Pero también se ha utilizado el llamado “arte” para desagradar al espectador, arremetiendo contra su concepto de “arte como belleza” considerado en la nueva óptica como burgués o trasnochado: Marcel Duchamp manipuló algo tan prosaico como un urinario al que llamó Fuente, y Piero Manzoni recogió en un bote sus propios excrementos, eso sí, a precio de su peso en oro, bajo el título nada pretencioso de Merda d’artista. El arte, así utilizado, pasó a llamarse «anti-arte» concepto que engloba también las «acciones performativas» o «happenings», manifestaciones orientadas en ciertos casos a atacar la moralidad y que alcanzan su máxima expresión cuando su autor logra asegurarse la participación, consciente o inducida, del espectador.
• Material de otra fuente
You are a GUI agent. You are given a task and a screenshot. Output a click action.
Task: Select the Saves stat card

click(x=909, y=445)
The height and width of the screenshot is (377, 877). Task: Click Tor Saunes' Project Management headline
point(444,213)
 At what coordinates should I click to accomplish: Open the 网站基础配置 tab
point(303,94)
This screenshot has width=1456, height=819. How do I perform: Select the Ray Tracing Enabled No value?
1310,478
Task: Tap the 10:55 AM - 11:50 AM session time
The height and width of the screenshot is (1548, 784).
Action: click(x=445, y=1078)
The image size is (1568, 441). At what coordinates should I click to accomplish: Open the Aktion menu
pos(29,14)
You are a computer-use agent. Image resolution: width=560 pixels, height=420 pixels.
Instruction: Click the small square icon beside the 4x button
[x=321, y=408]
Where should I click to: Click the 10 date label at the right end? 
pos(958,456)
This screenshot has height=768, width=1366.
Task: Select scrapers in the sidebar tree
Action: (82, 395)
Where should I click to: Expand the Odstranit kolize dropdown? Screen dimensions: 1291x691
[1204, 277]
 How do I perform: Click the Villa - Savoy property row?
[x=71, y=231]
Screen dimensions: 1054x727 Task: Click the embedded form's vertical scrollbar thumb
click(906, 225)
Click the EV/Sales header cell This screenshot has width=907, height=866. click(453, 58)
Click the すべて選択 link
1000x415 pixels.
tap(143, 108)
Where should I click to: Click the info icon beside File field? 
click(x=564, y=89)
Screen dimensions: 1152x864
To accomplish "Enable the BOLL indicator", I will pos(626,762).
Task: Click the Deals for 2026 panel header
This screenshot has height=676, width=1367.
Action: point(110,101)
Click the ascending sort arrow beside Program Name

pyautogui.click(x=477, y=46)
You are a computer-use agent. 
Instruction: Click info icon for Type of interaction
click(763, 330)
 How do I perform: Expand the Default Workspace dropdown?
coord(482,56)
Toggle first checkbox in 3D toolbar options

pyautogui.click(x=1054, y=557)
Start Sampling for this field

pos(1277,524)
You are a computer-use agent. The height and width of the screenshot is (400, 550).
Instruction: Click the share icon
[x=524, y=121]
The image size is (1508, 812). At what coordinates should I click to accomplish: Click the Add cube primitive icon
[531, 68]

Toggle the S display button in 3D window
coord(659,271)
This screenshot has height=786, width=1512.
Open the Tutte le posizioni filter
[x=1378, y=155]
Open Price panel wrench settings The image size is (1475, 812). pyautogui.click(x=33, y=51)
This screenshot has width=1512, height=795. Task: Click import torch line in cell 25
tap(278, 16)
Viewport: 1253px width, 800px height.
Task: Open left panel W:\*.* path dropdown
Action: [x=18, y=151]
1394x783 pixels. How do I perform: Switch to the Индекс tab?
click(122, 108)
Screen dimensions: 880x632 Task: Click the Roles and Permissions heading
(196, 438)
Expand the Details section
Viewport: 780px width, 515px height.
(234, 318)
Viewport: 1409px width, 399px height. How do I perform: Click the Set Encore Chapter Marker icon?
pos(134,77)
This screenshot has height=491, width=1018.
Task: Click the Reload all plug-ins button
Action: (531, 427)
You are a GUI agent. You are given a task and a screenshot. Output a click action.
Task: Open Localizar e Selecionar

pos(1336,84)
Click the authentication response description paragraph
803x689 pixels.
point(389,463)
¿Son inseparables tales concepciones del arte, la que se justifica en la consecución de la belleza y la que hace de la exteriorización de la subjetividad del artista su fundamento? Creemos que sí, que el verdadero sentido de lo inefable es conmover a su destinatario, causarle emociones, afinar su sensibilidad, y esto no se logra sin interpelación, que va más allá de la complacencia de los sentidos. Es lo que aportaron las vanguardias del siglo XX en un afán de provocar, de remover conciencias. Pero su afán, incluso destructivo, de eliminar patrones estéticos secularmente aceptados también puede ocultar su engaño: la carencia de destrezas y de conocimientos, la forma por la forma sin otra intención testimonial, la avidez del artista por obtener beneficios, el ansia de protagonismo. Y aún ir más allá, revelar un profundo nihilismo.